Faltavam apenas cinco dias para o início do carnaval e Vitinho, manicure arisco que morava num pequeno barraco no morro, esperava ansiosamente para que chegassem os dias do festejo. Neste carnaval, diferentemente dos outros, Vitinho não queria o desgaste de ter que arrematar com pedras e paetês um tecido cru qualquer, numa tentativa de dar brilho a um farrapo para torná-lo apreciável. Tão pouco queria uma velha fantasia usada. Vitinho esperava vestir-se com uma exuberante fantasia, pela qual ficou encantado por todo o ano, e para isso, juntou dinheiro durante meses, trabalhou o dobro do que normalmente trabalhava, viu as unhas que tratava multiplicaram-se. A fantasia pela qual Vitinho ficou enamorado era uma linda fantasia de Carmem Miranda. Tecido de brilho intenso e em cores fortes. “Pequena notável!”, eram as únicas palavras que saiam da boca dele ao referir-se a tão sonhada fantasia.
Toda essa euforia em vestir-se bem no carnaval vinha de um desejo que ele carregava consigo desde muito pequeno. No morro, onde era conhecido por todos, Vitinho costumava dizer por entre as ruelas pela qual passava, que um dia iria para a Europa e que lá sim, teria uma vida de gente. Longe deste povo grosso que com que ele não cessava de esbarrar por entre os becos e de barracos sujos e fedidos que mal suportava; por isso procurava sempre em vestir-se da melhor maneira possível durante o carnaval, pois tinha a certeza de que um gringo haveria de se encantar por ele. Por ele e pelo brilho ardente de sua fantasia.
Uma vez com o dinheiro em mãos, não esperou um segundo sequer em adiantar o passo e comprar a impecável “Pequena notável”. E assim ele queria ser durante o carnaval: impecável! Havia até decorado meia dúzia de canções da Carmem Miranda que aprenderá por um velho vinil que comprou num brechó fuleiro.
De posse da fantasia, sempre que o tempo permitia, Vitinho vestia-se dela e ficava tempos frente ao espelho admirando-se, enquanto ensaiava pequenos trejeitos e as canções. Logo após a guardava cuidadosamente na gaveta de um velho armário. A euforia repicava em seu peito como um tamborim em efervescência em plena terça-feira de carnaval, toda vez que abria ou fechava a tal gaveta.
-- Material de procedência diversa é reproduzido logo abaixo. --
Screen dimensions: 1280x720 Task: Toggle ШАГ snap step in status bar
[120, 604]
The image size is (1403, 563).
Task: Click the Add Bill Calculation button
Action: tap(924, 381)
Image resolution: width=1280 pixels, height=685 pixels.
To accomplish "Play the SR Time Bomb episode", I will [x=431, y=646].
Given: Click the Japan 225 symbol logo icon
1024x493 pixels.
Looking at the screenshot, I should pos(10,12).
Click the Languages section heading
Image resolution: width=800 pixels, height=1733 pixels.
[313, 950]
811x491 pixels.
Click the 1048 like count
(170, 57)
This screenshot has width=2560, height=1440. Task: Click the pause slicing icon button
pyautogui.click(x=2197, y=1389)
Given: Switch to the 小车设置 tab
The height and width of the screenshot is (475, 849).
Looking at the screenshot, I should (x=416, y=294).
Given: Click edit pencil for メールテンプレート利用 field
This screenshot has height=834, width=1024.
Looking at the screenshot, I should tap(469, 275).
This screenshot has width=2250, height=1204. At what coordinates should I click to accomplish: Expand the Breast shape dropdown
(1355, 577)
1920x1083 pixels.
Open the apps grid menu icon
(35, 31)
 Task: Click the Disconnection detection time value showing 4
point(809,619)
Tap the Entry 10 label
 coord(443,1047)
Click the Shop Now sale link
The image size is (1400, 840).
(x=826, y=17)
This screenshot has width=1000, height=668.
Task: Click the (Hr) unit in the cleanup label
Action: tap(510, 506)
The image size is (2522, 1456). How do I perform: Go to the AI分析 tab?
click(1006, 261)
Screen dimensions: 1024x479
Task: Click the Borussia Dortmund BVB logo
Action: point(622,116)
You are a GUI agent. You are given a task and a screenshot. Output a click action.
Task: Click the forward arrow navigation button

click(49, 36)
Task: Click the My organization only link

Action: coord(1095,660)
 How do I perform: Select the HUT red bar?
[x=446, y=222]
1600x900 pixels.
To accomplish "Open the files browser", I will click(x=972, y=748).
Faltando apenas dois dias para o início do festejo, enquanto voltava do trabalho, Vitinho esbarrou por entre as ruelas com um sujeito desconhecido que o encarou brutamente. Vitinho, que até o momento do esbarrão assobiava um das canções decoradas, pediu-lhe licença para passar e tentou, sem sucesso, desviar-se do homem que, com um movimento brusco, agarrou-o pelo braço e o prensou de costas na parede, dando-lhe um beijo tão forte que chegou a machucar-lhe os lábios. Intenso! Notável! Vitinho que ora resistia, ora se postava em dúvida, acabou cedendo aos caprichos daquele trancudo homem - apesar de achar que não teria escolha. Levou-o para seu barraco naquele fim de tarde sem medo algum, e se entrelaçaram como dois animais selvagens; ele e o desconhecido.
Horas depois, Vitinho se encontrava deitado na cama ao lado homem a ouvir breves histórias. Dizia ele ter se mudado há pouco tempo para aquela parte do morro; que observava Vitinho por semanas; que já o desejava há tempos e que sendo do desejo de ambos, morariam sob o mesmo teto a dividir despesas e sentimentos. Vitinho acreditava que vestido com a fantasia que comprou - tamanho era o brilho que ela tinha - as chances seriam maiores de encontra-se com o gringo que o daria uma vida de verdade, e justamente por pensar assim, preferiu não responder nada ao homem. Queria primeiramente esperar o carnaval passar. Com a proposta latejando na cabeça, Vitinho emudeceu, deixando o não mais tão trancudo homem contando suas breves histórias, que já não eram mais tão breves, e por fim adormeceu.
Pela manhã, do homem que se encontrava deitado em sua cana, restou apenas o cheiro e o amassado deixado no lençol. Vitinho então se levantou como se a presença daquele sujeito não tivesse passado por ali. Re-esquentou o café que estava sobre o fogão e enquanto se arrumava para ir trabalhar, como numa ação programada, decidiu vestir-se com a fantasia para mais uma vez sentir-se notável! Trejeitos e canções. Ao abrir a gaveta do velho armário onde a guardava, sentiu sobressaltar seu coração em seu sufocado peito, ao notar que a fantasia já não estava mais lá. O homem, que horas antes lhe propôs um casamento, havia lhe roubado. A estimada fantasia havia sido roubada. E num desespero crescente, Vitinho abriu a porta de seu barraco e num só fôlego gritou: “Socorro! Socorro! Fui roubado... Roubaram a “Pequena notável”... Pega ladrão”. Mas há esta hora já era tarde. Nenhum outro apareceu na janela para atender aos berros de Vitinho. Desfazendo-se, ele entrou para casa e encolheu-se na cama soluçando. Nem se deu ao trabalho de ver o que mais havia sido levado. Era o fim do carnaval para ele, antes mesmo da terça-feira. E por ali passou o dia, encolhido na cama. Não foi trabalhar, nem fez mais nada durante todo o dia.
Toda essa euforia em vestir-se bem no carnaval vinha de um desejo que ele carregava consigo desde muito pequeno. No morro, onde era conhecido por todos, Vitinho costumava dizer por entre as ruelas pela qual passava, que um dia iria para a Europa e que lá sim, teria uma vida de gente. Longe deste povo grosso que com que ele não cessava de esbarrar por entre os becos e de barracos sujos e fedidos que mal suportava; por isso procurava sempre em vestir-se da melhor maneira possível durante o carnaval, pois tinha a certeza de que um gringo haveria de se encantar por ele. Por ele e pelo brilho ardente de sua fantasia.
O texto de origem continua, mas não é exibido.